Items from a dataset
*** Block opens ***

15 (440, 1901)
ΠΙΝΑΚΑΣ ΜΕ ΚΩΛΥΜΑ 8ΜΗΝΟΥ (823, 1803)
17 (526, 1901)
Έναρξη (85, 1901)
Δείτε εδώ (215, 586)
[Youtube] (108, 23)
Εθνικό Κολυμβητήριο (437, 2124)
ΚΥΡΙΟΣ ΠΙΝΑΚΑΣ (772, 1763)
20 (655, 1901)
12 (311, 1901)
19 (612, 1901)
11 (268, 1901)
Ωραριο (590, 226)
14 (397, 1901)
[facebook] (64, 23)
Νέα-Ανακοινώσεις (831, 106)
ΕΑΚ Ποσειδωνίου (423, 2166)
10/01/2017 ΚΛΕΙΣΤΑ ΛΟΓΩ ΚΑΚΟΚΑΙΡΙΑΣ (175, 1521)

*** Block closes ***

Every entry should be output again exactly as written.

15 (440, 1901)
ΠΙΝΑΚΑΣ ΜΕ ΚΩΛΥΜΑ 8ΜΗΝΟΥ (823, 1803)
17 (526, 1901)
Έναρξη (85, 1901)
Δείτε εδώ (215, 586)
[Youtube] (108, 23)
Εθνικό Κολυμβητήριο (437, 2124)
ΚΥΡΙΟΣ ΠΙΝΑΚΑΣ (772, 1763)
20 (655, 1901)
12 (311, 1901)
19 (612, 1901)
11 (268, 1901)
Ωραριο (590, 226)
14 (397, 1901)
[facebook] (64, 23)
Νέα-Ανακοινώσεις (831, 106)
ΕΑΚ Ποσειδωνίου (423, 2166)
10/01/2017 ΚΛΕΙΣΤΑ ΛΟΓΩ ΚΑΚΟΚΑΙΡΙΑΣ (175, 1521)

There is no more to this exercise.